Bioethik aktuell

Sterbebeistand: „Das Leiden des Patienten lindern und sein Leben bejahen“

IMABE-Direktor Bonelli: „Ärztliche Handlung darf nie direkt auf Tötung abzielen“

Lesezeit: 02:27 Minuten

© Fotolia_25531300_contrastwerkstatt

Ärzte können Patienten in der Sterbephase zur Linderung extremer Schmerzen starke Schmerzmittel verabreichen, auch wenn diese als Nebenwirkung das Leben möglicherweise verkürzen. Dies sieht eine vom Gesundheitsministerium vorgelegte Änderung des Ärztegesetzes vor, mit dem für die ärztliche Begleitung von Patienten am Lebensende klarere rechtliche Rahmenbedingungen geschaffen werden sollen.  Die Österreichische Palliativgesellschaft (ÖPG) begrüßt ausdrücklich die vom Gesundheitsministerium vorgelegte Änderung des Ärztegesetzes (Pressemitteilung, online, 13.10.2018). „Die Opiat-Therapie ist nicht für jeden Patienten, sondern für jene mit schweren Erkrankungen und Schmerzen. Sterben kann ein natürlicher Prozess sein, der keine Diagnose braucht“, stellt ÖPG-Präsident Rudolf Likar klar (vgl. Die Neue, online, 15.10.2018).

„Die Herausforderung der Medizin von heute besteht darin, eine sinnlos gewordene Therapie rechtzeitig zu beenden und sich der Palliativmedizin zuzuwenden“, betont der Direktor des Wiener Bioethik-Instituts IMABE, Johannes Bonelli. Gerade am Lebensende muss der Druck genommen werden zu übertherapieren. „Wenn der Tod nicht mehr aufzuhalten ist und eine Therapie sinnlos, weil medizinisch nicht mehr indiziert ist, bedeutet das keine aktive direkte Tötung, sondern dem Sterben seinen Lauf zu lassen.“

Zugleich sei es aber ethisch legitim, eine Lebensverkürzung als Nebenwirkung, z.B. von einer Schmerztherapie, in Kauf zu nehmen, wenn das Prinzip der Verhältnismäßigkeit eingehalten wird, betont der Wiener Internist. „Eine menschliche Medizin lindert das Leiden des Patienten und bejaht zugleich sein Leben. Keine ärztliche Handlung darf direkt auf Tötung abzielen.“ (vgl. dazu auch Bonelli J., Behandlungsabbruch und Therapiezieländerung: eine medizin-ethische Analyse, Imago Hominis (2018); 25(3): 163-171).

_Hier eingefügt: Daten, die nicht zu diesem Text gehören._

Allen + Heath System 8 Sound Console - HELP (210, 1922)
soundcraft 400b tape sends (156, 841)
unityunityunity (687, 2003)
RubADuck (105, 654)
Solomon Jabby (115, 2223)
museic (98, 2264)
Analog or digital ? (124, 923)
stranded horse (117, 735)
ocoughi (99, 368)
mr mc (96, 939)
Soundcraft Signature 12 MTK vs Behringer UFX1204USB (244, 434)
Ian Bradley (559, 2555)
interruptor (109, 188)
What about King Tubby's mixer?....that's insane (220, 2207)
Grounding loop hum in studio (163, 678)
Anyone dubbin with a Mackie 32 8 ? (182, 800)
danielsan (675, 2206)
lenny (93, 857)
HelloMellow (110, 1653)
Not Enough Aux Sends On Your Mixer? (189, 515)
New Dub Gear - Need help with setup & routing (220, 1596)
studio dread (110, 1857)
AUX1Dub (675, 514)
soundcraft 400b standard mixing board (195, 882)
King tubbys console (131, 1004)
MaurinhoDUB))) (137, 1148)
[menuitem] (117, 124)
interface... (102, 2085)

Noch bis 8. November ist der Gesetzesentwurf in Begutachtung, mit dem das aus dem Jahr 1998 stammende Ärztegesetz novelliert werden soll. Darin soll auch der ärztliche „Beistand für Sterbende“ neu präzisiert werden. Demnach haben Ärzte sterbenden Menschen, die sie behandeln, „unter Wahrung ihrer Würde“ beizustehen. Weiters wird präzisiert, dass es „bei Sterbenden“, d. h. bei Patienten, deren Tod unmittelbar und absehbar bevorsteht, zulässig ist, im Rahmen palliativmedizinischer Maßnahmen Handlungen zu setzen, „deren Nutzen zur Linderung schwerster Schmerzen und Qualen im Verhältnis zum Risiko einer indirekten Beschleunigung des Verlustes vitaler Lebensfunktionen überwiegt“. Keinesfalls soll das neue Ärztegesetz aber eine Rechtsgrundlage für Euthanasie schaffen, heißt es laut Erläuterungen im Ministerialentwurf.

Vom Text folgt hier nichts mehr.